# [WHAT NEEDS TO BE DONE]
Print out the records that follow, exactly and completely.

# [TASK DATA]

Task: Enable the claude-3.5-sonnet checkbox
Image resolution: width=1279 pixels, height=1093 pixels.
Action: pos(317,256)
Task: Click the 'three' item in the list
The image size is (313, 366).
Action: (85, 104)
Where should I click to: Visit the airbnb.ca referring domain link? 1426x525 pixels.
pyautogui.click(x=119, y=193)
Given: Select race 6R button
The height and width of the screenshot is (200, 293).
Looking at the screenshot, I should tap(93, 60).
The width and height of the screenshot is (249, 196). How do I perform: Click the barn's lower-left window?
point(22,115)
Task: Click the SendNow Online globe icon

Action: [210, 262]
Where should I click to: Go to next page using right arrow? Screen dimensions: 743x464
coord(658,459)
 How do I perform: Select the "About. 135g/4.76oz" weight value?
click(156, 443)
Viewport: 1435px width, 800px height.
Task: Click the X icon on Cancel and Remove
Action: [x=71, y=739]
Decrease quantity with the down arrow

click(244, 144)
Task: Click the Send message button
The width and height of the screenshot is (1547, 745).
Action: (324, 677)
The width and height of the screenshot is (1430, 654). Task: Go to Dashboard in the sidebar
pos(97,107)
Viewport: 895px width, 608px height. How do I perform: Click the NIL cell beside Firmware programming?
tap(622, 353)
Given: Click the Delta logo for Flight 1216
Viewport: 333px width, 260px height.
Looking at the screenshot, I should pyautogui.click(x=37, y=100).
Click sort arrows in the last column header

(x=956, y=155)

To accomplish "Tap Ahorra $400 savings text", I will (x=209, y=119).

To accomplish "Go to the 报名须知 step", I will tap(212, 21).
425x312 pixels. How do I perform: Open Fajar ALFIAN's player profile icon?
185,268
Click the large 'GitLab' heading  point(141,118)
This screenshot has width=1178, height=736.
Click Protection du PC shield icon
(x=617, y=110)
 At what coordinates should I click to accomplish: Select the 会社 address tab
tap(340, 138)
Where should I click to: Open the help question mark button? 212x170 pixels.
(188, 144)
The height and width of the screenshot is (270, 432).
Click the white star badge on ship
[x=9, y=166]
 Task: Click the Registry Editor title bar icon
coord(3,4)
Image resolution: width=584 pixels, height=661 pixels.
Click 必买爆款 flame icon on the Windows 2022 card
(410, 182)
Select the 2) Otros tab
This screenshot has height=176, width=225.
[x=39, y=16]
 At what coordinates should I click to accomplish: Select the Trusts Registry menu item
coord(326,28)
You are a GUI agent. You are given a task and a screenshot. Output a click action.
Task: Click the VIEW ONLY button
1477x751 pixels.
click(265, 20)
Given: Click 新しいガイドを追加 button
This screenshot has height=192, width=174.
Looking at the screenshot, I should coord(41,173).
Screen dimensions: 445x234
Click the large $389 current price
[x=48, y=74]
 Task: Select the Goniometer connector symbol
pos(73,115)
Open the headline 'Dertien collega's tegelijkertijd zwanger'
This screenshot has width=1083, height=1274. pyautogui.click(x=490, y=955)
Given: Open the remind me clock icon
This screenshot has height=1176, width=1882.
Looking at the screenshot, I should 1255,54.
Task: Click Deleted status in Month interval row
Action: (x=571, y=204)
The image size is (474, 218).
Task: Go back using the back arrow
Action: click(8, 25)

# [ANSWER TO THIS TASK]
Task: Enable the claude-3.5-sonnet checkbox
Image resolution: width=1279 pixels, height=1093 pixels.
Action: pos(317,256)
Task: Click the 'three' item in the list
The image size is (313, 366).
Action: (85, 104)
Where should I click to: Visit the airbnb.ca referring domain link? 1426x525 pixels.
pyautogui.click(x=119, y=193)
Given: Select race 6R button
The height and width of the screenshot is (200, 293).
Looking at the screenshot, I should tap(93, 60).
The width and height of the screenshot is (249, 196). How do I perform: Click the barn's lower-left window?
point(22,115)
Task: Click the SendNow Online globe icon

Action: [210, 262]
Where should I click to: Go to next page using right arrow? Screen dimensions: 743x464
coord(658,459)
 How do I perform: Select the "About. 135g/4.76oz" weight value?
click(156, 443)
Viewport: 1435px width, 800px height.
Task: Click the X icon on Cancel and Remove
Action: [x=71, y=739]
Decrease quantity with the down arrow

click(244, 144)
Task: Click the Send message button
The width and height of the screenshot is (1547, 745).
Action: (324, 677)
The width and height of the screenshot is (1430, 654). Task: Go to Dashboard in the sidebar
pos(97,107)
Viewport: 895px width, 608px height. How do I perform: Click the NIL cell beside Firmware programming?
tap(622, 353)
Given: Click the Delta logo for Flight 1216
Viewport: 333px width, 260px height.
Looking at the screenshot, I should pyautogui.click(x=37, y=100).
Click sort arrows in the last column header

(x=956, y=155)

To accomplish "Tap Ahorra $400 savings text", I will (x=209, y=119).

To accomplish "Go to the 报名须知 step", I will tap(212, 21).
425x312 pixels. How do I perform: Open Fajar ALFIAN's player profile icon?
185,268
Click the large 'GitLab' heading  point(141,118)
This screenshot has width=1178, height=736.
Click Protection du PC shield icon
(x=617, y=110)
 At what coordinates should I click to accomplish: Select the 会社 address tab
tap(340, 138)
Where should I click to: Open the help question mark button? 212x170 pixels.
(188, 144)
The height and width of the screenshot is (270, 432).
Click the white star badge on ship
[x=9, y=166]
 Task: Click the Registry Editor title bar icon
coord(3,4)
Image resolution: width=584 pixels, height=661 pixels.
Click 必买爆款 flame icon on the Windows 2022 card
(410, 182)
Select the 2) Otros tab
This screenshot has height=176, width=225.
[x=39, y=16]
 At what coordinates should I click to accomplish: Select the Trusts Registry menu item
coord(326,28)
You are a GUI agent. You are given a task and a screenshot. Output a click action.
Task: Click the VIEW ONLY button
1477x751 pixels.
click(265, 20)
Given: Click 新しいガイドを追加 button
This screenshot has height=192, width=174.
Looking at the screenshot, I should coord(41,173).
Screen dimensions: 445x234
Click the large $389 current price
[x=48, y=74]
 Task: Select the Goniometer connector symbol
pos(73,115)
Open the headline 'Dertien collega's tegelijkertijd zwanger'
This screenshot has width=1083, height=1274. pyautogui.click(x=490, y=955)
Given: Open the remind me clock icon
This screenshot has height=1176, width=1882.
Looking at the screenshot, I should 1255,54.
Task: Click Deleted status in Month interval row
Action: (x=571, y=204)
The image size is (474, 218).
Task: Go back using the back arrow
Action: click(8, 25)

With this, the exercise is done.